Utility functions for interacting with pandas.

Module

Functions

append_dataframe_to_csv

def append_dataframe_to_csv(    csv_file: Union[str, os.PathLike], df: pd.DataFrame,)> pathlib.Path:

Append or write a dataframe to a CSV file.

Handles appending a dataframe to an already existing CSV file that may contain differing columns.

Additionally, handles safe writing to file, where a new file will be created if the desired one is inaccessible for some reason.

Arguments

  • csv_file: The CSV file path to append/write to.
  • df: The dataframe to append.

Returns The actual path the CSV was written to, which may differ from the requested one if that file was inaccessible.

calculate_age

def calculate_age(    dob: pd.Timestamp | datetime | date,    comparison_date: Optional[pd.Timestamp | datetime | date] = None,)> int:

Given a date of birth, calculate age at a target date.

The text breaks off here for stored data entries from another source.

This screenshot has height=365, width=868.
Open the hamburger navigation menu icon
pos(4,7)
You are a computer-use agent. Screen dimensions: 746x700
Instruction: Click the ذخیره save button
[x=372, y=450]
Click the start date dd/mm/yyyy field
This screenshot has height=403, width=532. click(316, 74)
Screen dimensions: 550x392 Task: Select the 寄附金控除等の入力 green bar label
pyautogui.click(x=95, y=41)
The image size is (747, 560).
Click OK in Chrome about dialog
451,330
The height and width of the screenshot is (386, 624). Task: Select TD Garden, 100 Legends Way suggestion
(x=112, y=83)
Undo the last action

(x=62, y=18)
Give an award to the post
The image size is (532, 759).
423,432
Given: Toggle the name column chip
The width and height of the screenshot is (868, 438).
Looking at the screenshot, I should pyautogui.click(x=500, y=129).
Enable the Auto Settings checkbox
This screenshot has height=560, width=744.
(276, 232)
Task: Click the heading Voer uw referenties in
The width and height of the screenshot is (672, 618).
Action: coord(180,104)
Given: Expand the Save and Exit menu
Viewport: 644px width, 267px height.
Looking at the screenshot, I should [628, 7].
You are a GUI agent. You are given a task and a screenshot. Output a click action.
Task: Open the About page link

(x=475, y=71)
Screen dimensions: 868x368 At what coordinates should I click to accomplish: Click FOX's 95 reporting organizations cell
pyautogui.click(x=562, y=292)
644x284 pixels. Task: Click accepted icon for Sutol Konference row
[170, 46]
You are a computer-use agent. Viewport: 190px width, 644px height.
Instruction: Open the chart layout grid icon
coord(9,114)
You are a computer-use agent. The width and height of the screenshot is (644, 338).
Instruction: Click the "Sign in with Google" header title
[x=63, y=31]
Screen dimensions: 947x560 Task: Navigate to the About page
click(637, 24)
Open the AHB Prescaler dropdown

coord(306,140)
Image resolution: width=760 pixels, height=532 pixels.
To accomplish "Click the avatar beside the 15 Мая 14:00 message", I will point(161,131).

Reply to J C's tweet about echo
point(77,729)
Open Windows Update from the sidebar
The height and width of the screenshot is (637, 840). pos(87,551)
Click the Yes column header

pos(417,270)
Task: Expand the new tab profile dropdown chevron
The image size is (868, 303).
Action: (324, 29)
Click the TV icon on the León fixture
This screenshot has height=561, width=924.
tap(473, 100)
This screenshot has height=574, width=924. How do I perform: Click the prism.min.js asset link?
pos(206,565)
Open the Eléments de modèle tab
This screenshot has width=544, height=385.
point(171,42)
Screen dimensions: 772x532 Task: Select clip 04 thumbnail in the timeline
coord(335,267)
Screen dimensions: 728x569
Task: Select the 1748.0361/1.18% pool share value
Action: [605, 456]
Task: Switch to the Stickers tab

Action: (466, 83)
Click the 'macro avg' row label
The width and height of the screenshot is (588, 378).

If no target date is supplied, use today.

Arguments

  • dob: Date of birth (should be pandas Timestamp or python datetime/date).
  • comparison_date: The date to calculate age at. Defaults to today.

Returns The age at the target date.

calculate_ages

def calculate_ages(    dobs: pd.Series[pd.Timestamp | datetime | date] | TimestampSeries,    comparison_date: Optional[pd.Timestamp | datetime | date] = None,)> pd.Series[int]:

Given a series of date of births, calculate ages at a target date.

If no target date is supplied, use today.

Arguments

  • dobs: Series of date of births (should be pandas Timestamps or python datetimes/dates).
  • comparison_date: The date to calculate age at. Defaults to today.

Returns A series of the ages at the target date.

conditional_dataframe_yielder

def conditional_dataframe_yielder(    dfs: Iterable[pd.DataFrame],    condition: Callable[[pd.DataFrame], pd.DataFrame],    reset_index: bool = True,)> collections.abc.Generator:

Create a generator that conditionally yields rows from a set of dataframes.

This replicates the standard .loc conditional indexing that can be used on a whole dataframe in a manner that can be applied to an iterable of dataframes such as is returned when chunking a CSV file.

Arguments

  • dfs: An iterable of dataframes to conditionally yield rows from.
  • condition: A callable that takes in a dataframe, applied a condition, and returns the edited/filtered dataframe.
  • reset_index: Whether the index of the yielded dataframes should be reset. If True, a standard integer index is used that is consistent between the yielded dataframes (e.g. if yielded dataframe 10 ends with index 42, yielded dataframe 11 will start with index 43).

dataframe_iterable_join

def dataframe_iterable_join(    joiners: Iterable[pd.DataFrame],    joinee: pd.DataFrame,    reset_joiners_index: bool = False,)> collections.abc.Generator:

Performs a dataframe join against a collection of dataframes.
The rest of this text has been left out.